The top 10 vehicles purchased under the program were:
- Toyota Corolla
- Honda Civic
- Toyota Camry
- Ford Focus FWD
- Hyundai Elantra
- Nissan Versa
- Toyota Prius
- Honda Accord
- Honda Fit
- Ford Escape FWD
Top 10 Trade-in Vehicles:
- Ford Explorer 4WD
- Ford F150 Pickup 2WD
- Jeep Grand Cherokee 4WD
- Ford Explorer 2WD
- Dodge Caravan/Grand Caravan 2WD
- Jeep Cherokee 4WD
- Chevrolet Blazer 4WD
- Chevrolet C1500 Pickup 2WD
- Ford F150 Pickup 4WD
- Ford Windstar FWD Van
David Kiley at Business Week says that the annualized selling rate for the auto industry in August is expected to be about 15.5 million, thanks to C4C, according to Wall Street firm Goldman Sachs. That would be a 16% improvement year over year, and nearly a 40% increase from July. Goldman fully expects a “pay back effect” in September following the program. The firm also expects the monthly selling rate to remain above 10 million for the rest of the year, with a final sales tally of about 10.5 million, with a tally of 12 million next year. Some other analysts have pegged next year’s selling rate at 12.5 million to 13 million.
David also observed that while the program did its job, its real contribution has been less than the hype. Cash for clunkers did spur sales. It sold 690,000 cars and many were compacts like the Ford Focus and Honda Civic. So it did accomplish the mission of scrapping some old iron and selling some more efficient cars. That said, the boost will amount to less than a 3% increase for the year. That’s hardly the windfall that Germany achieved from a similar program, which pushed sales up an average of 30% a month since March. There may also be a hangover in car sales in the U.S. Edmunds says that purchase intent is now down 11% from June, meaning that fewer people are looking at new cars. So sales could slump in the coming months. In fact, J.D. Power says that more than 70% of sales may have happened later this year even if the government hadn’t spent $3 billion on the clunker program. One other point: Toyota was the biggest beneficiary, getting 19.4% of sales, with General Motors getting 17.6% and Ford getting 14.4% of sales from the program.
David Kiley says that “Clunkers” was good policy for a number of reasons (all of which I agree wholeheartedly):
- There is no question that the program brought many car buyers off the sidelines, and gave automakers, and dealers, a shot in the arm not only in terms of sales of the vehicles that qualified, but in vehicle sales in general as the program brought lots of new eyeballs to the entire showroom, not just the models that qualified.
- The $3 billion had direct impact on the economy, keeping people working, increasing production and shift work at auto companies and parts makers. Unlike other pieces of economic stimulus, the money was allocated and went directly into the economy. The money isn’t sitting on a shelf waiting for building permits to make it through local bureaucracies.

_Listing_:
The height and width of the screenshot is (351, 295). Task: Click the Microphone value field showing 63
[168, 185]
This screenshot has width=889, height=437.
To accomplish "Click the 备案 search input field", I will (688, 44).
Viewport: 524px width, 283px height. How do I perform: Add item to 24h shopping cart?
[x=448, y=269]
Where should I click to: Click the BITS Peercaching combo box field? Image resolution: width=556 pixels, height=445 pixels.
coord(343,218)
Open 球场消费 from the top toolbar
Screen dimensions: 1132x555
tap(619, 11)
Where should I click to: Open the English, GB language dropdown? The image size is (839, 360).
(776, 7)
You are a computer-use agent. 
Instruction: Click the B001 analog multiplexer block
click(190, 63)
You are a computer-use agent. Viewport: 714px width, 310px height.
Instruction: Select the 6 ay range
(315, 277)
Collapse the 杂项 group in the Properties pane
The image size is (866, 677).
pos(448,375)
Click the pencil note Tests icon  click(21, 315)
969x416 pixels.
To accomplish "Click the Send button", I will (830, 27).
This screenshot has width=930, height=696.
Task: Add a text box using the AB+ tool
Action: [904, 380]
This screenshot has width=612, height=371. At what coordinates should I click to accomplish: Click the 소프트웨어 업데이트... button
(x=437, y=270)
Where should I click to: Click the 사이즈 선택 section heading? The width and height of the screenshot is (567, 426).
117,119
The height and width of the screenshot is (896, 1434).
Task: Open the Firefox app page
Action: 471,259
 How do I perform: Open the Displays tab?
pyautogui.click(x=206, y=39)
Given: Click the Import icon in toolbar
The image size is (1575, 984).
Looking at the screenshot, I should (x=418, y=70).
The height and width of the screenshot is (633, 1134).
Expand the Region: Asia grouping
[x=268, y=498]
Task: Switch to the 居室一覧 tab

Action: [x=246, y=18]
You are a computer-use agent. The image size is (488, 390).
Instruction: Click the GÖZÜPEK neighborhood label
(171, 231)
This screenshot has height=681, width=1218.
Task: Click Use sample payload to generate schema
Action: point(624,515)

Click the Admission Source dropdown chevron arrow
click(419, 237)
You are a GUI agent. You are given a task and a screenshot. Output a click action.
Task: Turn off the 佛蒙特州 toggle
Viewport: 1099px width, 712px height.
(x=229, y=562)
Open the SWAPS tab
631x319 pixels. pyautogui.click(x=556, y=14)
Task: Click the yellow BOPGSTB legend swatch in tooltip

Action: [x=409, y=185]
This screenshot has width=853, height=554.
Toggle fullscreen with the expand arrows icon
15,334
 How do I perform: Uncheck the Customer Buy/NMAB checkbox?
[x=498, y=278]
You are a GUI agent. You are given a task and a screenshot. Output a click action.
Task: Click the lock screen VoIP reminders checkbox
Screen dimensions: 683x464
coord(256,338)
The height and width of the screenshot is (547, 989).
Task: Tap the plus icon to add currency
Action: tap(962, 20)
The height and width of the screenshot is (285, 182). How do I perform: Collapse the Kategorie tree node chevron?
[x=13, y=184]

_What the exercise asks_: Rewrite the cash-for-clunkers text from "- The $3 billion" up to and including "through local bureaucracies.", changing "building permits" to "zoning approvals". The listing has no connection to the text about the cash-for-clunkers program.

_Final result_:
- The $3 billion had direct impact on the economy, keeping people working, increasing production and shift work at auto companies and parts makers. Unlike other pieces of economic stimulus, the money was allocated and went directly into the economy. The money isn’t sitting on a shelf waiting for zoning approvals to make it through local bureaucracies.